MORENO OCAMPO - KIBOKO YA MAMAFIA



WHO IS MORENO OCAMPO?
Read about how he rose from a poor family up to the level that all the African despots apart from President Khama of Botswana fear him and they don't like to hear him. His story goes like this:

The lover of horses who spots a graying beard and Groucho Marx eyebrows has been variously described as prosecutor without borders, the world’s law man and crimes fighter.

International Criminal Court prosecutor Luis Moreno-Ocampo rose from a carpenter to probably the most powerful prosecutor in the world.

As a young man, he funded his legal studies by working as a carpenter after his family faced financial difficulties.

The former carpenter is now at the centre of a judicial battle that might end the careers of key politicians in Kenya, mark a dramatic turning point in the war against impunity and ensure justice for victims of the 2008 post-election violence.

As a young lawyer, he made a name — and fortune — by taking up corruption cases, extensively making use of secret cameras.

During the time, Mr Moreno-Ocampo represented some of Argentina’s wealthiest women in family disputes before he became “the lawyer of the powerful”.

When elected ICC prosecutor in 2003, he promised a “sexy court” that would dispense “swift and telegenic justice”.

Indeed, he cuts the image of a resolute prosecutor and ebullient, but calculating optimistic, ready to bring down the untouchable in his effort to slay impunity.
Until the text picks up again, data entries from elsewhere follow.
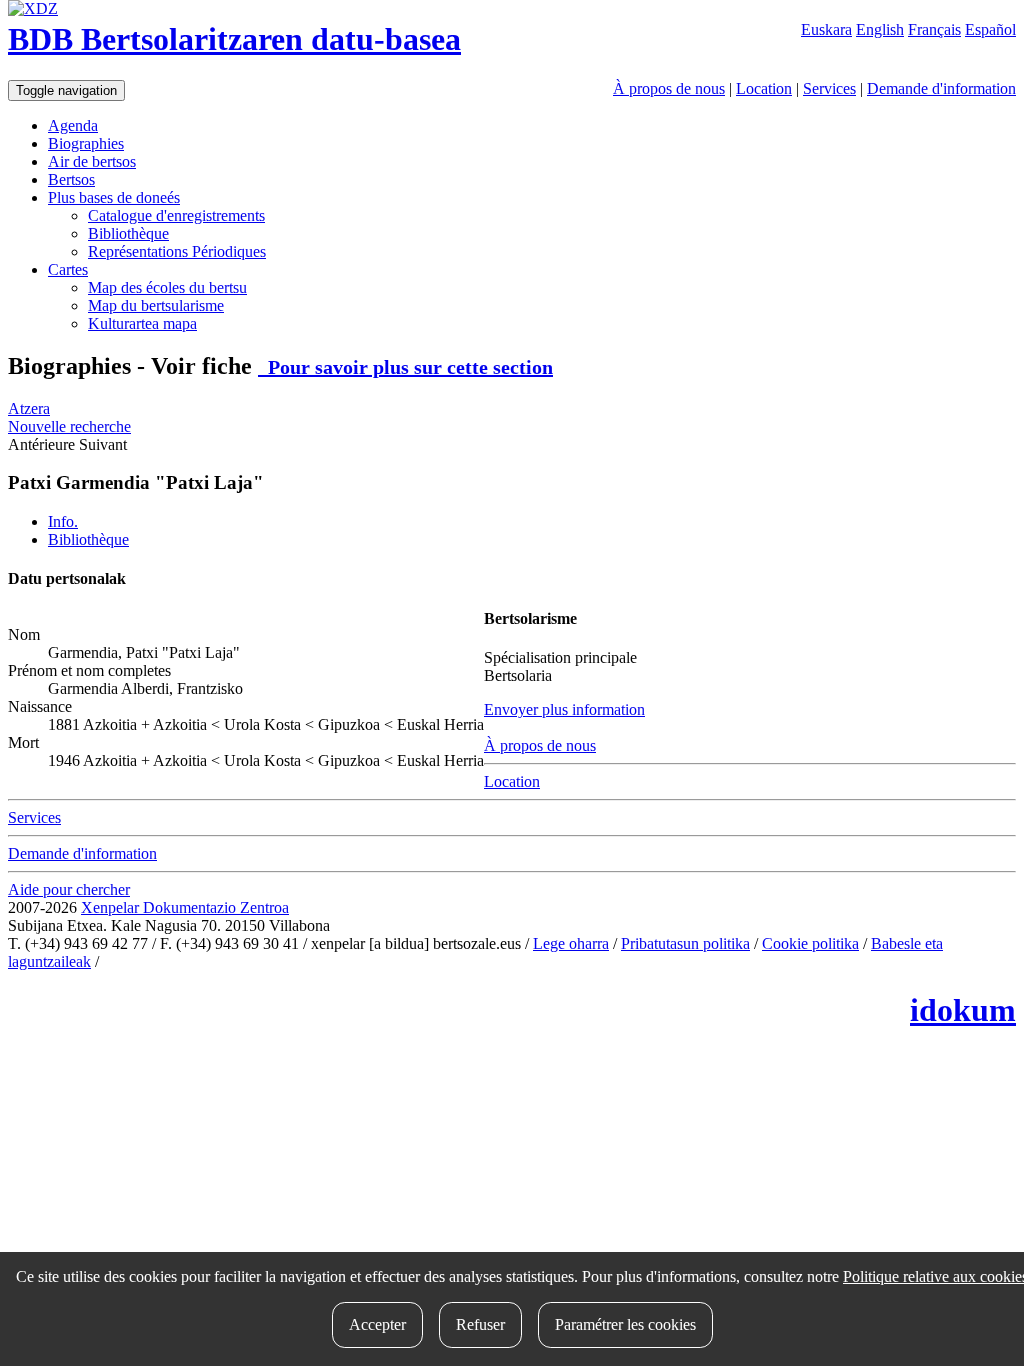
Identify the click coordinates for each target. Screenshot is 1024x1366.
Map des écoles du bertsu (167, 287)
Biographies (86, 143)
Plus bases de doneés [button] (114, 197)
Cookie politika (810, 943)
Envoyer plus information (564, 709)
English (880, 29)
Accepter (377, 1324)
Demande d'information (941, 88)
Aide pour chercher (69, 889)
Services (829, 88)
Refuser (480, 1324)
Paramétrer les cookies (625, 1324)
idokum (963, 1010)
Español (990, 29)
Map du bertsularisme (156, 305)
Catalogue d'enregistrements (176, 215)
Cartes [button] (68, 269)
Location (764, 88)
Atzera (29, 408)
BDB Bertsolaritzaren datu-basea (234, 39)
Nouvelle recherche (69, 426)
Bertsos (71, 179)
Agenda (73, 125)
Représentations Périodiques (177, 251)
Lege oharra (571, 943)
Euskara (826, 29)
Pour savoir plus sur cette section (405, 367)
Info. (63, 521)
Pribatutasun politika (685, 943)
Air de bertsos (92, 161)
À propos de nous (669, 88)
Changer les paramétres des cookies (215, 961)
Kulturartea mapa (142, 323)
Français (934, 29)
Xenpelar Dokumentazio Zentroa (185, 907)
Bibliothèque (128, 233)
“When I was elected, some people told me I would only be able to bring frivolous cases,” he said in a Newsweek interview.

In support of his battle against the high and mighty, Mr Moreno-Ocampo has consistently stated that he does not have the “luxury to look away”.

Though he does not have a policeman to enforce his decisions or those of the judges, he has expressed a rare zeal to succeed in his mission.

“I’m a stateless prosecutor — I have more than 100 states under my jurisdiction and zero policemen,” he once told The New York Times.

A former aide says that while not travelling across the world to convince governments to enforce the Rome Statute, the prosecutor stays late in his office “tearing up and re-working texts.”

He has already vowed to use Kenya as a world example on how to fight impunity. And if his record is anything to go by, there is certainly convincing evidence that the violence barons will have their day at the International Criminal Court.

Mr Moreno Ocampo has always been enthusiastic to take on the rich and powerful. But his detractors paint him as an arrogant, ill-informed publicity seeker and high-handed administrator.

“The prosecutor is erratic, so irrational. He uses his charisma in a negative way,” says a former ICC investigator.